Dix fois que je te baise petit soldat



« Quand je bossais comme un chien sur une plateforme téléphonique d’un service après-vente à la con, ils mettaient des sonneries douces et zens à nos téléphones. On avait des sièges de bureau assez confortables et on pouvait demander un casque anti-irritations pour les oreilles. Toute la journée, je répondais à des gens qui se plaignaient. Ils achetaient n’importe quelle connerie, un sèche-cheveux ou une cafetière, et ça pétait, ou ça fuyait, ou ça prenait feu… On était payé au SMIC, c’était ce qu’ils avaient de mieux à nous proposer.
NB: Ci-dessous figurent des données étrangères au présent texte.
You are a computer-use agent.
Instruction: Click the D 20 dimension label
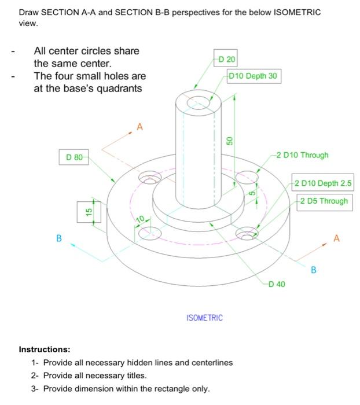[226, 60]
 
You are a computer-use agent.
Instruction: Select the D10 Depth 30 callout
[254, 76]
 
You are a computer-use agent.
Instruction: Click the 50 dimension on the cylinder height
[229, 141]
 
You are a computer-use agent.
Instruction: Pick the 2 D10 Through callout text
[302, 155]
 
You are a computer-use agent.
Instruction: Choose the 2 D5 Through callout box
[324, 201]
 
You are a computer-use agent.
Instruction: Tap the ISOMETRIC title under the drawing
[204, 318]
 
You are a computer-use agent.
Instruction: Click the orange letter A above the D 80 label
[138, 126]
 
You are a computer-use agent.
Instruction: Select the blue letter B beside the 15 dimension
[58, 238]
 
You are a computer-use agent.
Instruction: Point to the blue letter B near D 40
[313, 269]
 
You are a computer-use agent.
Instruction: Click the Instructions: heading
[45, 349]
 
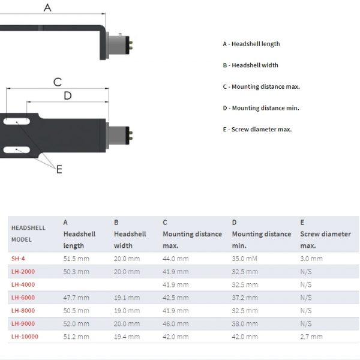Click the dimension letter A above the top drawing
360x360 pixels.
[x=47, y=8]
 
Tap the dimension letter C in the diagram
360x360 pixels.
[x=58, y=82]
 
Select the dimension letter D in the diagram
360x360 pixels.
[x=68, y=95]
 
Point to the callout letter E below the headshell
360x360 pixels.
[x=59, y=169]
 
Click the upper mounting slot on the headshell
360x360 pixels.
[x=17, y=121]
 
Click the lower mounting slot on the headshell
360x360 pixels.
[x=17, y=150]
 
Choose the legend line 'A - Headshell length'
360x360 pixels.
[x=251, y=44]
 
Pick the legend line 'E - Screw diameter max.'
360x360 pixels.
[x=257, y=129]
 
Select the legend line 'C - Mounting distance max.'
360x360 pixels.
[x=261, y=86]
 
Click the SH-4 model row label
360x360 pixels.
[x=18, y=259]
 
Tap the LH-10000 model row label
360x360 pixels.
[x=25, y=337]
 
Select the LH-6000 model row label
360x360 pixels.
[x=23, y=298]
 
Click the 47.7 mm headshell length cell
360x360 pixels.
[x=76, y=298]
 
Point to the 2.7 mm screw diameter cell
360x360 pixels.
[x=311, y=337]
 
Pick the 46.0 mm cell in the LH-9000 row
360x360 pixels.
[x=175, y=324]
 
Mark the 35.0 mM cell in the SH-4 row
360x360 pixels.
[x=244, y=259]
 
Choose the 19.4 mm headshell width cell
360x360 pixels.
[x=127, y=337]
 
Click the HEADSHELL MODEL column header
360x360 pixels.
[x=28, y=234]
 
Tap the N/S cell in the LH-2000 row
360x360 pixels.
[x=306, y=272]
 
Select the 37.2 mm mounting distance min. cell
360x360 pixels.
[x=245, y=298]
Moi pour compenser, je me tapais ma cheffe, une femme de quarante ans tellement maigre qu’elle avait la peau qui se fourrait dans tous les creux des os. Pas beau, mais bon. Après la journée, je lui sautais dessus. J’avais de bons chiffres et j’avais une bonne queue. Elle était heureuse la célibataire endurcie. C’était le début de la République. Tout commençait déjà à s’effondrer. Quand on te donne un petit moins à chaque nouveau job, tu ne revendiques pas, tu adaptes tes consommations jusqu’à ce que tu n’aies plus que des factures à payer et une main pour quémander quelques pièces après une journée de labeur. Moins tu as et moins tu demandes, plus tu t’organises. Tu vis comme un rat en quête de bouffe toute la journée… J’ai appris à être débrouillard et sans pitié »
Bertrand s’étale de tout son long sur le matelas deux places couvert d’un drap-housse taché de pisse, de sperme, de bouffe. Face à lui, devant le lavabo dans lequel trois litres d’eau de pluie crasseuse sont stockés, un petit brun, nu, musclé, aux fesses rebondies qu’il lave frénétiquement avec sa main droite préalablement couverte d’un reste de gel douche jaunâtre.
« Tout ça pour te dire que t’es un de nos trois prisonniers. T’es du camp adverse et tu sers leurs intérêts. Mais tu vois, quand je t’ai enculé la première fois, tu criais comme un chien qu’on tabasse à coups de ceinture… La seconde déjà, tu émettais des petits gazouillis de dégoût et des petits cris de lycéenne dépucelée… Maintenant, ça fait quoi, dix fois que je te baise petit soldat, et tu as la queue bien raide quand je te prends… Au fur et à mesure, au lieu de gueuler comme un con, quand t’as compris que ça serait ton lot pour un bon moment, t’en as pris ton parti. Et tu prends ton pied tant qu’à faire ! »
L’autre se retourne, lui balance un doigt d’honneur avant d’attraper son caleçon, son jean et son tee-shirt qu’il enfile rapidement.
« Ouuuh le féroce soldat se rebelle ! Tu es drôle Bastien. T’es un gamin du haut de tes 19 ans, et tu te crois arrivé. Avant de te faire choper par moi, tu croyais que t’étais un défenseur de ta nation de chiens des finances, beau gosse, capable de pécho les plus belles meufs de ta ville de garnison, et te voilà vissé sur le sexe de ton ennemi, en bandant comme un taureau en manque… Sois pas con, rejoins Notre République. T’es jeune, t’as tout l’avenir et je te récompenserai pour ça… »
Bastien sort de la pièce. Immédiatement ses poignets sont ligotés dans le dos par un homme en faction avant d’être poussé vers les escaliers en direction de la cave qui lui sert de cellule. La vie va. Bertrand rêvasse et s’imagine encore avec son prisonnier. Il est heureux. La cigarette qu’il allume forme des volutes grises dans la lumière orange pâle du crépuscule. L’hélicoptère ennemi en est à son dixième passage, essuyant des tirs sporadiques lorsqu’il tente de s’approcher un peu trop près de la République.
Extrait de « Notre République ». Fiction en cours d’écriture.